--- begin Information provided ---

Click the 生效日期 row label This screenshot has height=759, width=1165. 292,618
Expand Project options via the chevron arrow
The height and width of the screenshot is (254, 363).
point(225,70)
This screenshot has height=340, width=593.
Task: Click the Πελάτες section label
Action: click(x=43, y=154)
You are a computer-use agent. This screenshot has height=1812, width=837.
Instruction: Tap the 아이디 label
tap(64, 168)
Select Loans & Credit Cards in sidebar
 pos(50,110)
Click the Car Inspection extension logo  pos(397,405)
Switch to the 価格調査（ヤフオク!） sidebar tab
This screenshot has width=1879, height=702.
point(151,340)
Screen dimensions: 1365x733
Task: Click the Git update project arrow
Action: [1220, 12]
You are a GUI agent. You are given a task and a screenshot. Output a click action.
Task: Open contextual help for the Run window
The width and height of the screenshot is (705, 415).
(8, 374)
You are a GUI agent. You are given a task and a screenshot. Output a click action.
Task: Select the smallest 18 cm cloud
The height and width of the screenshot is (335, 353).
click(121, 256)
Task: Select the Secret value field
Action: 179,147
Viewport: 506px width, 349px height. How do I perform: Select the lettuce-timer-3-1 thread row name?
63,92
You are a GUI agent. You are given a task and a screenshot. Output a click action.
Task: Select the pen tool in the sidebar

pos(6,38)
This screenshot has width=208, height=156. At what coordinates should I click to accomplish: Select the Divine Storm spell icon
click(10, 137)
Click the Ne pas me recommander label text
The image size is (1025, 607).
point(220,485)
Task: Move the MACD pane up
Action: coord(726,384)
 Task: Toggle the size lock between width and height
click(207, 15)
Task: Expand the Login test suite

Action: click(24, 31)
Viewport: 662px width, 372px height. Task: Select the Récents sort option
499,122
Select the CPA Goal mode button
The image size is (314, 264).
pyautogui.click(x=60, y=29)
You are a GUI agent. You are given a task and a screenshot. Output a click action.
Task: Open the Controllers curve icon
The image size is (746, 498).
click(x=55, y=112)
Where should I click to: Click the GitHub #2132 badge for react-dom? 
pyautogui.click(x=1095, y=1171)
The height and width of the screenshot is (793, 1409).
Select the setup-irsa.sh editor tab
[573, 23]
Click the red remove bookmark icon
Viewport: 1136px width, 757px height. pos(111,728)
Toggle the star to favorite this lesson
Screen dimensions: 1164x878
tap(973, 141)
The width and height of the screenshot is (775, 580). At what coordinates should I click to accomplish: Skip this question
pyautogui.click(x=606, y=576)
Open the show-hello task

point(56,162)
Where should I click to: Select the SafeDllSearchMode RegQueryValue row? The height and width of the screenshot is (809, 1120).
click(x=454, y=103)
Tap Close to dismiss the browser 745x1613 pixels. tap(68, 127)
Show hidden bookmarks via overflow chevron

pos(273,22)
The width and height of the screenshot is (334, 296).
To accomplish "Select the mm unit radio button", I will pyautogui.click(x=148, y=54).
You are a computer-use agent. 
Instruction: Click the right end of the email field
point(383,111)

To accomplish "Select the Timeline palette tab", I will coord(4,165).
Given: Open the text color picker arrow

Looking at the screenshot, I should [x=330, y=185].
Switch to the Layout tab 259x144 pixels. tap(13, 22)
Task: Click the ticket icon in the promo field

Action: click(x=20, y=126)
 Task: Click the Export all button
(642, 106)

--- end Information provided ---

**Exercise objective:** Please render every line of the records above as a JSON list of strings, one string per line, and leave out blank lines.

**Answer to the problem:**
[
  "Click the 生效日期 row label This screenshot has height=759, width=1165. 292,618",
  "Expand Project options via the chevron arrow",
  "The height and width of the screenshot is (254, 363).",
  "point(225,70)",
  "This screenshot has height=340, width=593.",
  "Task: Click the Πελάτες section label",
  "Action: click(x=43, y=154)",
  "You are a computer-use agent. This screenshot has height=1812, width=837.",
  "Instruction: Tap the 아이디 label",
  "tap(64, 168)",
  "Select Loans & Credit Cards in sidebar",
  " pos(50,110)",
  "Click the Car Inspection extension logo  pos(397,405)",
  "Switch to the 価格調査（ヤフオク!） sidebar tab",
  "This screenshot has width=1879, height=702.",
  "point(151,340)",
  "Screen dimensions: 1365x733",
  "Task: Click the Git update project arrow",
  "Action: [1220, 12]",
  "You are a GUI agent. You are given a task and a screenshot. Output a click action.",
  "Task: Open contextual help for the Run window",
  "The width and height of the screenshot is (705, 415).",
  "(8, 374)",
  "You are a GUI agent. You are given a task and a screenshot. Output a click action.",
  "Task: Select the smallest 18 cm cloud",
  "The height and width of the screenshot is (335, 353).",
  "click(121, 256)",
  "Task: Select the Secret value field",
  "Action: 179,147",
  "Viewport: 506px width, 349px height. How do I perform: Select the lettuce-timer-3-1 thread row name?",
  "63,92",
  "You are a GUI agent. You are given a task and a screenshot. Output a click action.",
  "Task: Select the pen tool in the sidebar",
  "pos(6,38)",
  "This screenshot has width=208, height=156. At what coordinates should I click to accomplish: Select the Divine Storm spell icon",
  "click(10, 137)",
  "Click the Ne pas me recommander label text",
  "The image size is (1025, 607).",
  "point(220,485)",
  "Task: Move the MACD pane up",
  "Action: coord(726,384)",
  " Task: Toggle the size lock between width and height",
  "click(207, 15)",
  "Task: Expand the Login test suite",
  "Action: click(24, 31)",
  "Viewport: 662px width, 372px height. Task: Select the Récents sort option",
  "499,122",
  "Select the CPA Goal mode button",
  "The image size is (314, 264).",
  "pyautogui.click(x=60, y=29)",
  "You are a GUI agent. You are given a task and a screenshot. Output a click action.",
  "Task: Open the Controllers curve icon",
  "The image size is (746, 498).",
  "click(x=55, y=112)",
  "Where should I click to: Click the GitHub #2132 badge for react-dom? ",
  "pyautogui.click(x=1095, y=1171)",
  "The height and width of the screenshot is (793, 1409).",
  "Select the setup-irsa.sh editor tab",
  "[573, 23]",
  "Click the red remove bookmark icon",
  "Viewport: 1136px width, 757px height. pos(111,728)",
  "Toggle the star to favorite this lesson",
  "Screen dimensions: 1164x878",
  "tap(973, 141)",
  "The width and height of the screenshot is (775, 580). At what coordinates should I click to accomplish: Skip this question",
  "pyautogui.click(x=606, y=576)",
  "Open the show-hello task",
  "point(56,162)",
  "Where should I click to: Select the SafeDllSearchMode RegQueryValue row? The height and width of the screenshot is (809, 1120).",
  "click(x=454, y=103)",
  "Tap Close to dismiss the browser 745x1613 pixels. tap(68, 127)",
  "Show hidden bookmarks via overflow chevron",
  "pos(273,22)",
  "The width and height of the screenshot is (334, 296).",
  "To accomplish \"Select the mm unit radio button\", I will pyautogui.click(x=148, y=54).",
  "You are a computer-use agent. ",
  "Instruction: Click the right end of the email field",
  "point(383,111)",
  "To accomplish \"Select the Timeline palette tab\", I will coord(4,165).",
  "Given: Open the text color picker arrow",
  "Looking at the screenshot, I should [x=330, y=185].",
  "Switch to the Layout tab 259x144 pixels. tap(13, 22)",
  "Task: Click the ticket icon in the promo field",
  "Action: click(x=20, y=126)",
  " Task: Click the Export all button",
  "(642, 106)"
]